KEREM ALKİN NATO Zirvesi ve ‘Yeni’ Soğuk Savaş
Sabah sayfasından alınan verilere dayanarak, SonTurkHaber.com duyuru yapıyor.
Bir süredir yazılarımızda Berlin Duvarı'nın yıkılmasıyla başlayıp, 1991'de Sovyetler Birliği'nin dağılmasıyla tamamlandığı ifade edilen Soğuk Savaş döneminin Washington'daki bir grup elitist siyasetçi ve bürokrat tarafından bilhassa sonlandırılmadığını ifade etmekteydik. Bir tarafta neocon, diğer tarafta neoliberal 'uç' demokrat elitistler eliyle Soğuk Savaş döneminin kara propaganda ve operasyon kurumları, aparatları bilinçli bir şekilde ayakta tutulup, 2000'li yıllarda bir çok ülkeye karşı dezenformasyon ve iç karışıklık oluşturma amaçlı olarak kullanıldı. Trump ilk başkanlık döneminde bu sürece son vermeye, Pentagon'u hizaya getirmeye çalışsa da politik gücü yetmedi. Ancak, ne zaman ki ikinci kez daha güçlü bir şekilde başkan seçildi, bir önceki Soğuk Savaş döneminin yozlaşmış kurum ve aparatlarını başarabildiği ölçüde devre dışı bıraktı veya canlarına ot tıkadı.

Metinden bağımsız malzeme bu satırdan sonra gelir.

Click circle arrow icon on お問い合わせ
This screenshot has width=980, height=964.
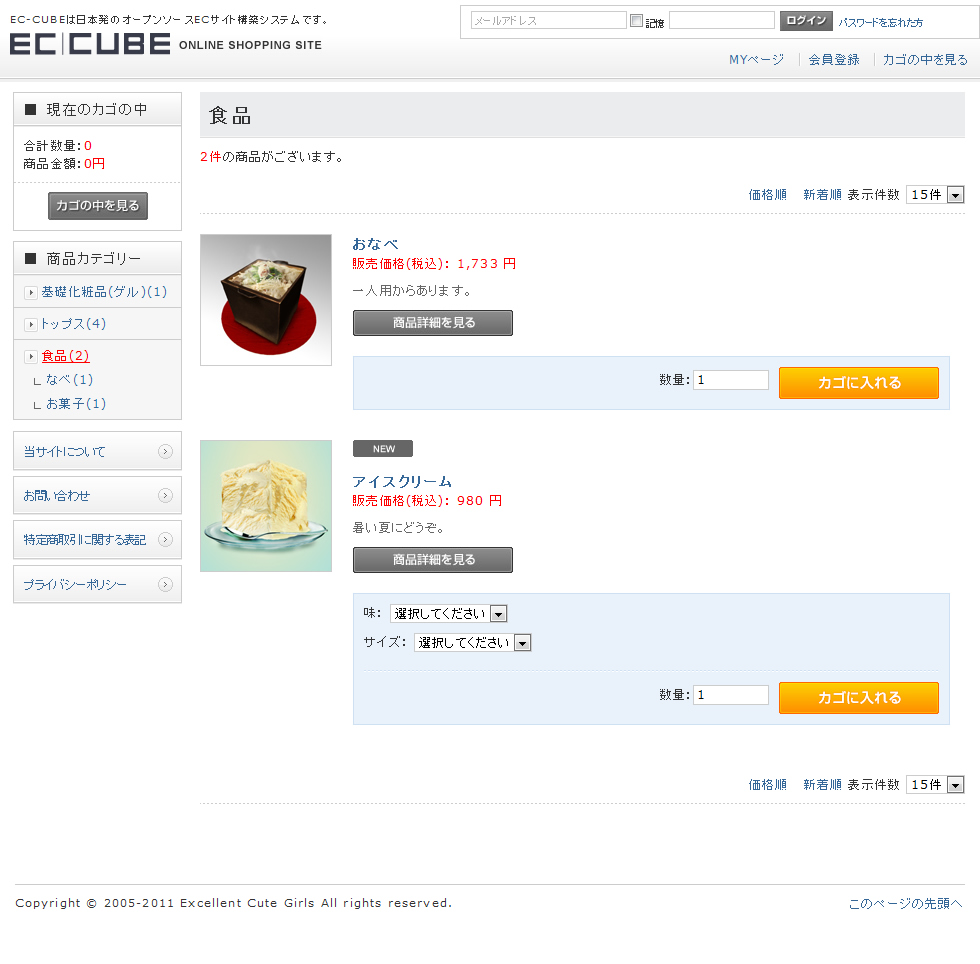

Lahey'de gerçekleşen son NATO Zirvesi, bu yönüyle 2. 'Soğuk Savaş' döneminin, bir başka ifadeyle 'yeni' Soğuk Savaş döneminin de ilanıdır. Çünkü, 1991'de Sovyetler Birliği'nin dağılmasıyla birlikte, Atlantik İttifakı'nın Avrupa cephesinde gözlenen gevşeme ve kaypaklık, askeri caydırıcılık zafiyeti, 1990'lı yıllarda Ruanda Katliamı, dağılmış eski Yugoslavya'da Srebrenitsa Katliamı gibi hatırlamak dahi istemediğimiz insanlığın yüz karası trajedilerde Avrupa'nın askeri varlığının acziyet içindeki hali utanç vericiydi. Dünyanın pek çok noktasındaki iç kargaşa ve insanlık dramlarında NATO'nun en güçlü iki ordusu ABD ve Türkiye'nin müdahaleleri ile pek çok insanlık dramına son verildi. Bu nedenle, ikinci kez ve daha güçlü bir şekilde seçilmiş olan Trump, 'ya caydırıcılık gücü katlanmış bir NATO, ya da biz yokuz' dedi.

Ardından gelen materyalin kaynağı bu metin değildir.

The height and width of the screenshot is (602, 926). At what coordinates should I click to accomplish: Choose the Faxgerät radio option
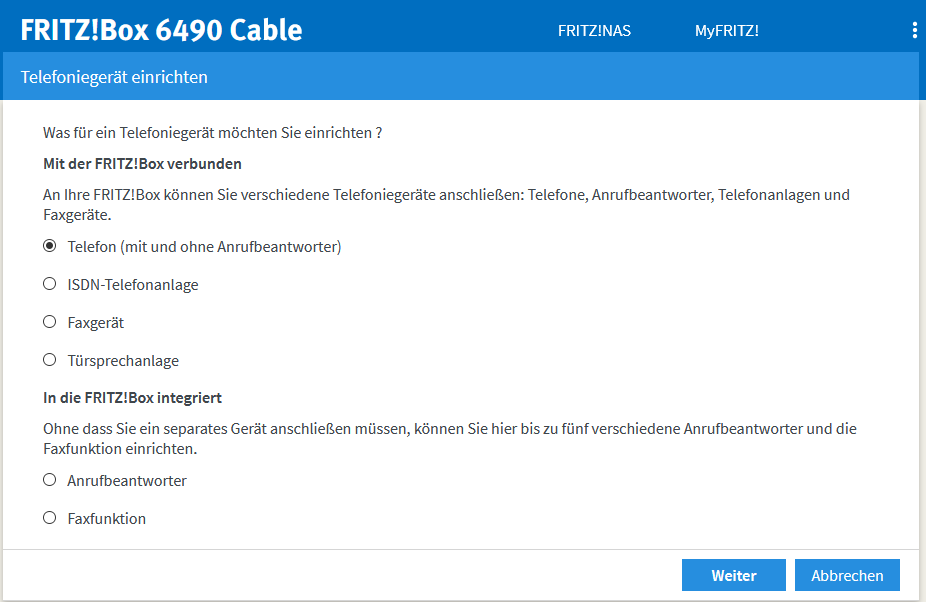[50, 322]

Bilhassa Batı Avrupa ülkeleri savunma harcamalarının GSYH'ya oranının yüzde 2'den yüzde 5'e çıkarılması hususunda itirazlarını dile getirmiş olsa da, Başkan Trump'ın kararlılığı karşısında, savunma harcamalarını ciddi oranda arttırmayı taahhüt etmek durumunda kaldılar. Başkan Trump, Avrupa'ya 'ya 'kendiniz için büyük tehdit olarak gördüğünüz Rusya'ya karşı sizleri korumaya devam etmemi istiyorsanız pamuk eller cebe; ya da artık yalnızsınız' dedi. NATO Genel Sekreterliği'nin Rusya tehdidinin önümüzdeki 5 yılda Ukrayna'yı da aşarak Avrupa'nın bütünü için bir tehdit potansiyeli taşıdığı yönündeki raporu da etkili olmuştur hiç kuşkusuz. Unutmayalım, 1950 ile 1990 arasında, azalarak da olsa Birleşik Krallık, Fransa ve Almanya'nın savunma harcamalarının GSYH'ya oranı yüzde 12 ile yüzde 3,5 arasındaydı. Sonra hızla yüzde 2'lere gerilemişti.

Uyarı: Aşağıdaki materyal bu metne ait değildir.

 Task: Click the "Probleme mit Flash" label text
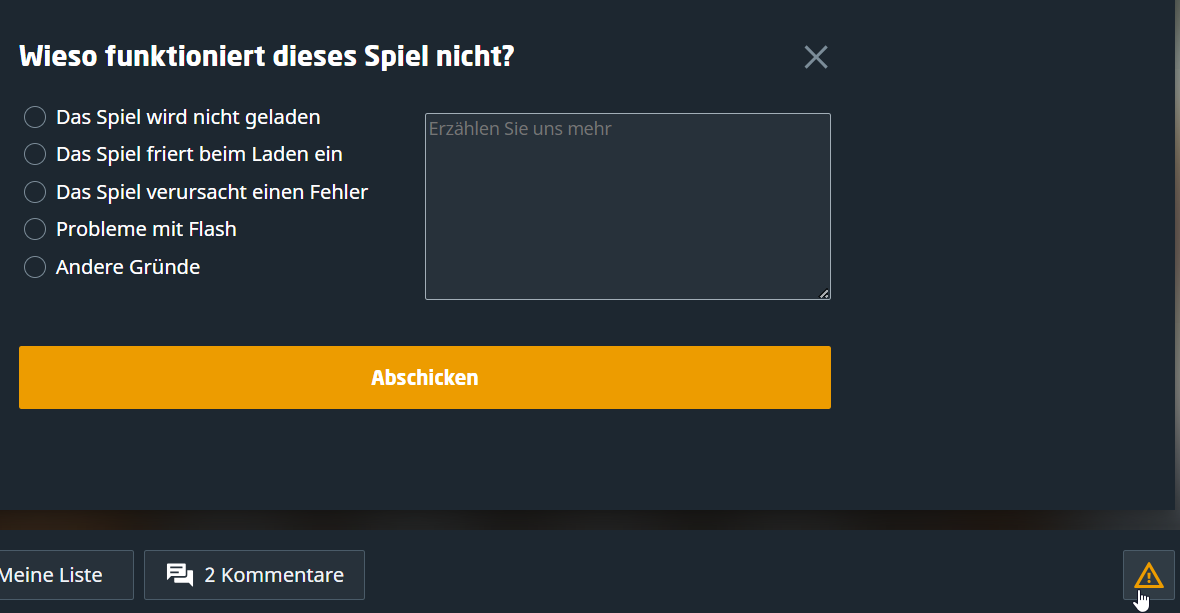point(146,229)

1991 sonrası askeri caydırıcılığını tahkim etmeyi sürdüren; bilhassa son 15 yıl tarihi adımlar atan Türkiye, NATO'nun en vurucu kabiliyete sahip ilk 3 ülkesi arasında her daim yer almayı sürdürdü. Üstelik, terörle mücadelesinde 5. Maddeye rağmen yalnız bırakılmasına ve savunma sanayisi ürünlerinin ticaretine yönelik engellere rağmen. Bu nedenle, Cumhurbaşkanımız Erdoğan, son Lahey zirvesi NATO üyesi ülkeler için yeni bir anlayışın başlangıcı ise, savunma ürünleri ticaretinde engellerin amasız fakatsız kaldırılmasına yönelik anlayışın ittifak belgelerine Türkiye olarak yansıtılmasına öncülük edilmiş olmasının önemini vurguladılar. Cumhurbaşkanımız terörizmin NATO'nun iki temel tehdidinden birisi olmasına rağmen, mücadelenin ancak müttefiklerin samimi dayanışması ile başarılabileceğini, bu nedenle zirve bildirisine bu tehdidin yansıtılmasını da sağladıklarını ifade ettiler. Türkiye'nin NATO ve Avrupa'nın yeni güvenlik mimarisinde çok daha kritik önemde roller üstleneceği bir döneme giriyoruz. 'Yeni' Soğuk Savaş döneminin ipuçlarını takip etmeyi sürdüreceğiz.